* _Directions_: Write out again, unchanged, the line that has "Task: Expand the Actions menu arrow" and each following line through the end of the entries below; leave pictures out.

+ + + +

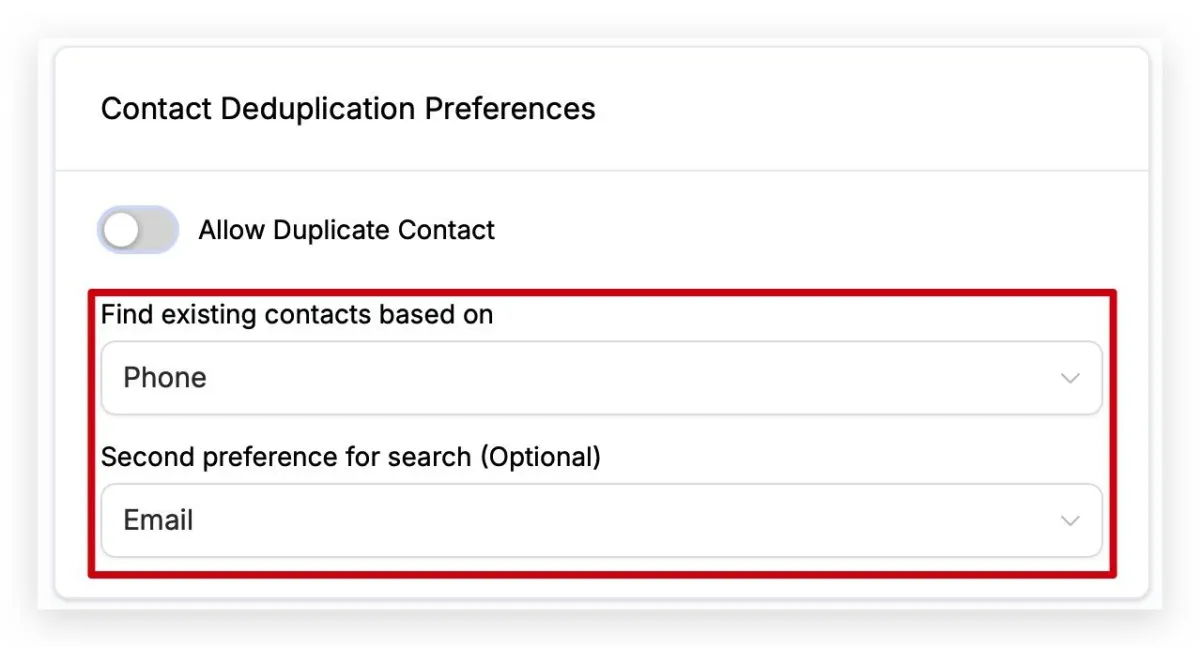Image resolution: width=1200 pixels, height=647 pixels.
Task: Toggle the Allow Duplicate Contact switch
Action: (x=138, y=230)
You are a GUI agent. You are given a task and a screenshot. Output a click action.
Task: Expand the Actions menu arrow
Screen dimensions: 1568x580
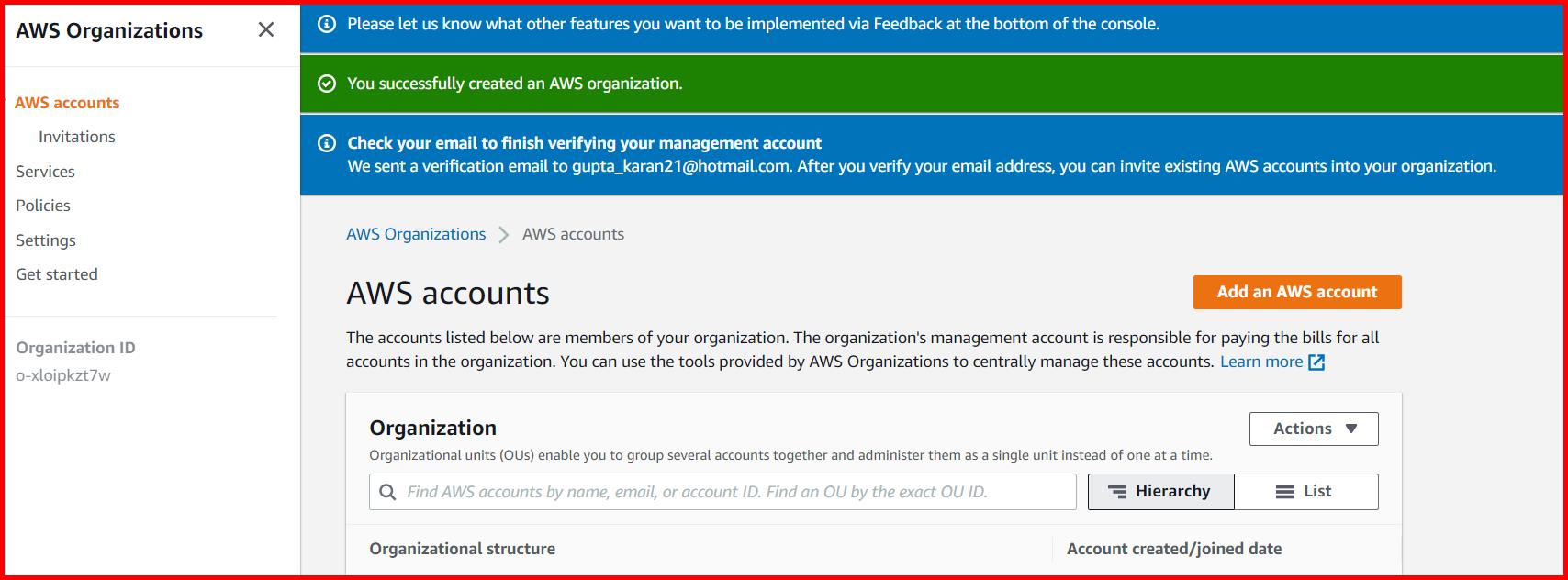(1350, 428)
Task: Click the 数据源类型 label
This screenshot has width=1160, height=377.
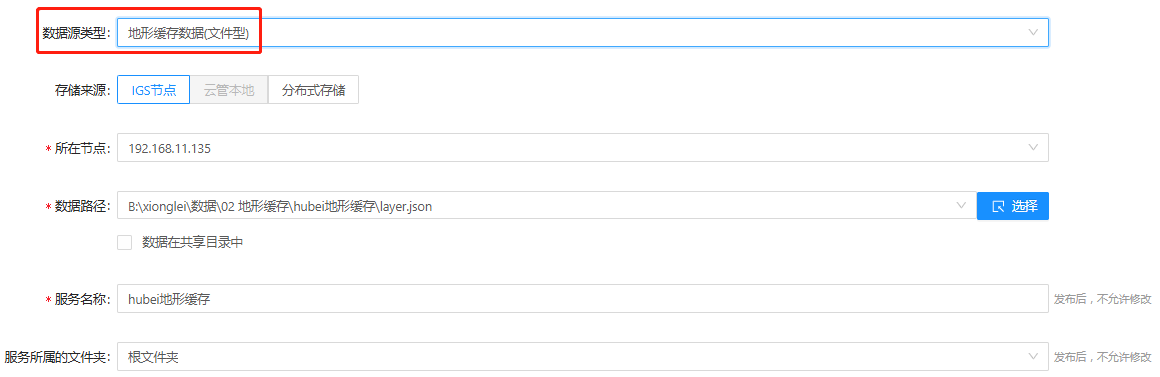Action: point(75,33)
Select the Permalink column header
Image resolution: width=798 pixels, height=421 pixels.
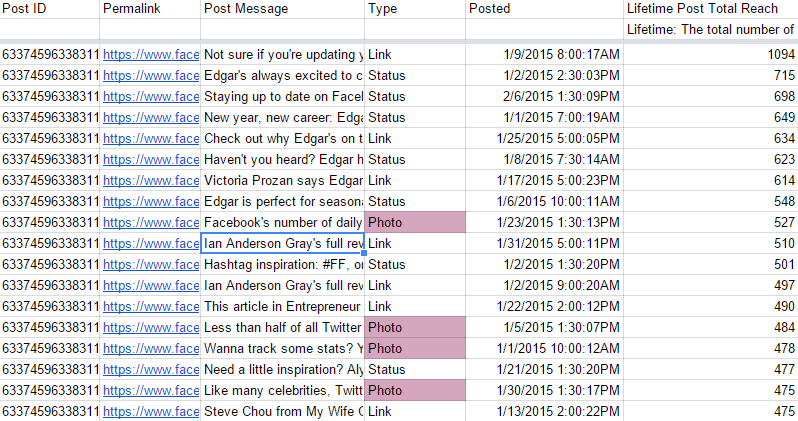tap(150, 9)
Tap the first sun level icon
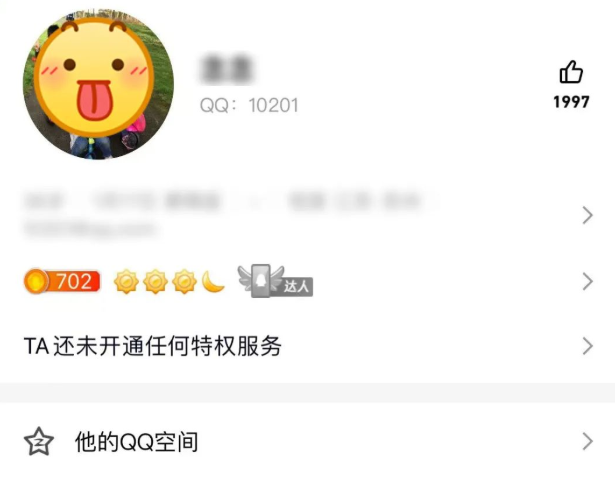 126,282
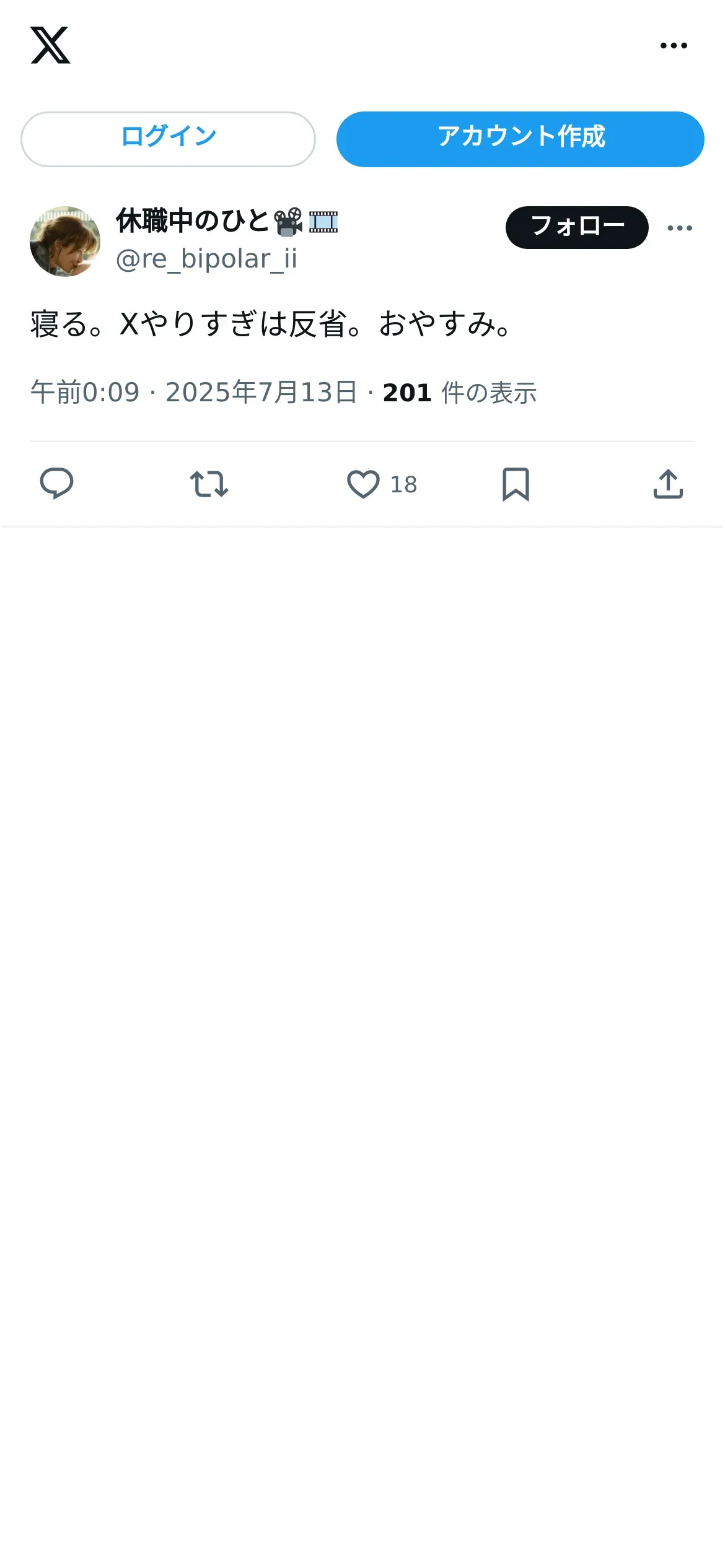Bookmark the post with the bookmark icon
Viewport: 725px width, 1568px height.
point(516,484)
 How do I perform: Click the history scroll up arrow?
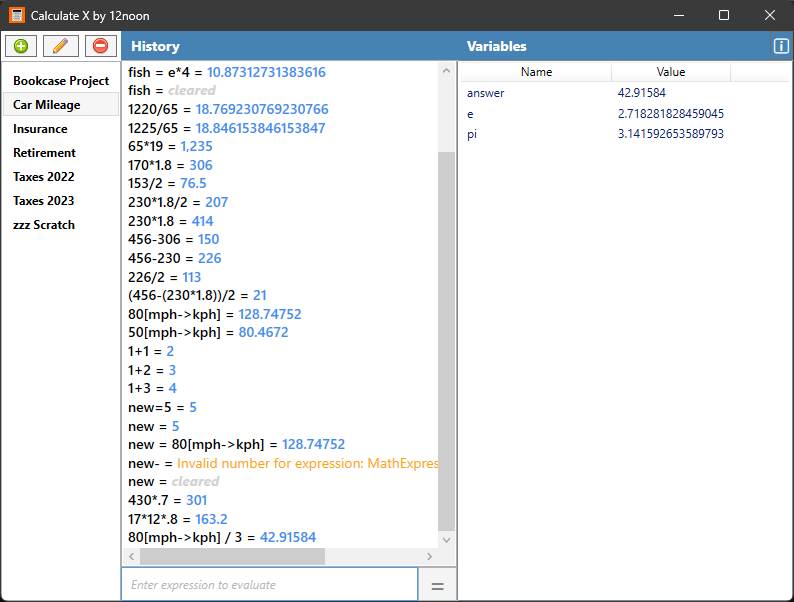pos(446,71)
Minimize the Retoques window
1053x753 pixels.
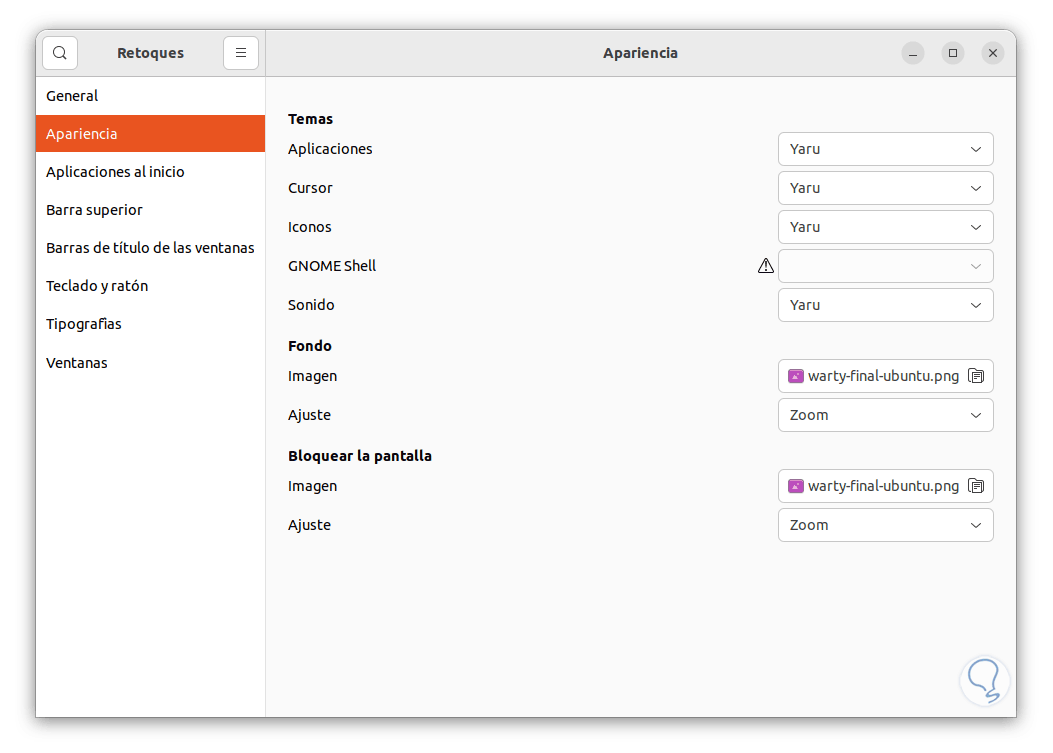point(913,53)
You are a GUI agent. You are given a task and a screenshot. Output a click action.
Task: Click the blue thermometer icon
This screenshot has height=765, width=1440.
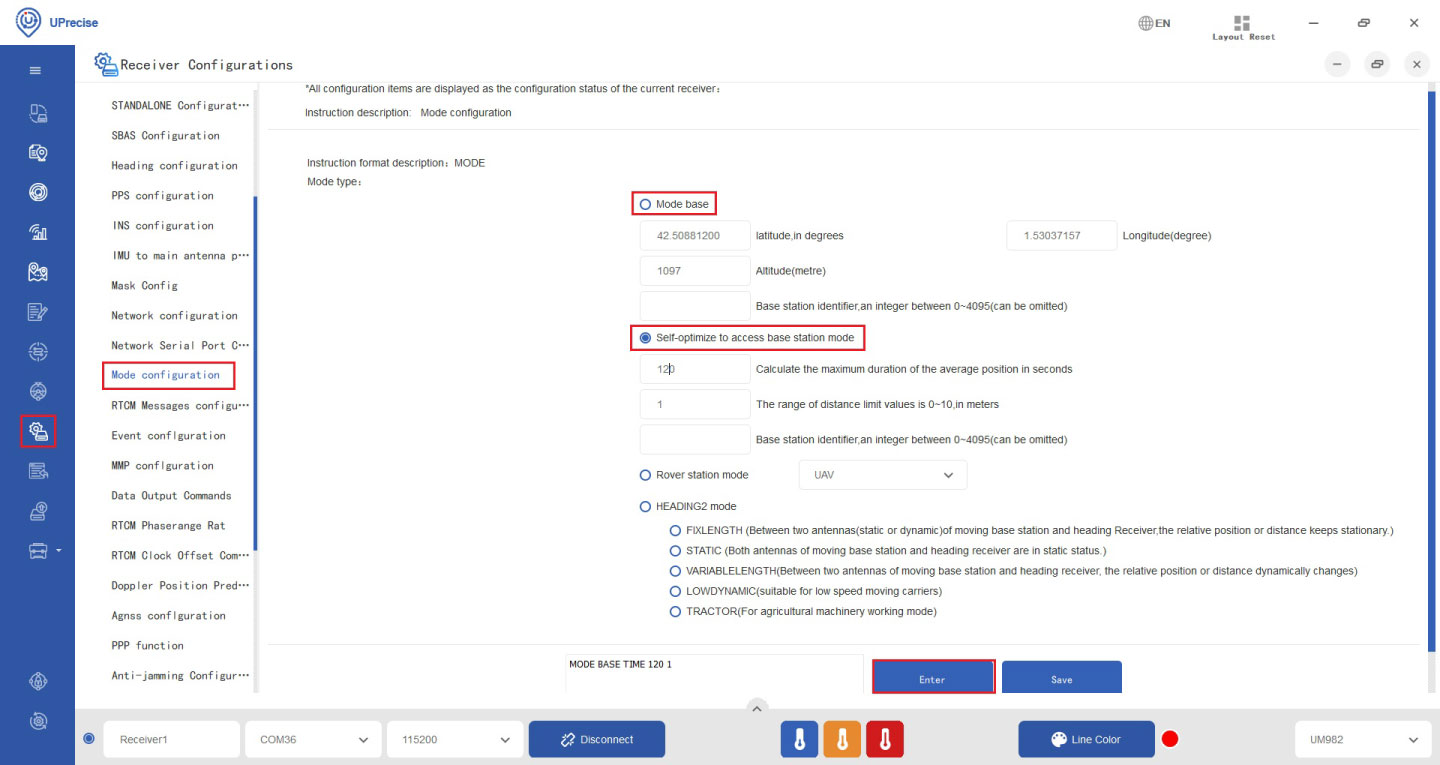(x=799, y=739)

+ + + +

* _Task response_:
Task: Expand the Actions menu arrow
Screen dimensions: 1568x580
(1350, 428)
Task: Click the 数据源类型 label
This screenshot has width=1160, height=377.
Action: point(75,33)
Select the Permalink column header
Image resolution: width=798 pixels, height=421 pixels.
tap(150, 9)
Tap the first sun level icon
 126,282
Bookmark the post with the bookmark icon
Viewport: 725px width, 1568px height.
point(516,484)
 How do I perform: Click the history scroll up arrow?
pos(446,71)
Minimize the Retoques window
1053x753 pixels.
point(913,53)
You are a GUI agent. You are given a task and a screenshot. Output a click action.
Task: Click the blue thermometer icon
This screenshot has height=765, width=1440.
(x=799, y=739)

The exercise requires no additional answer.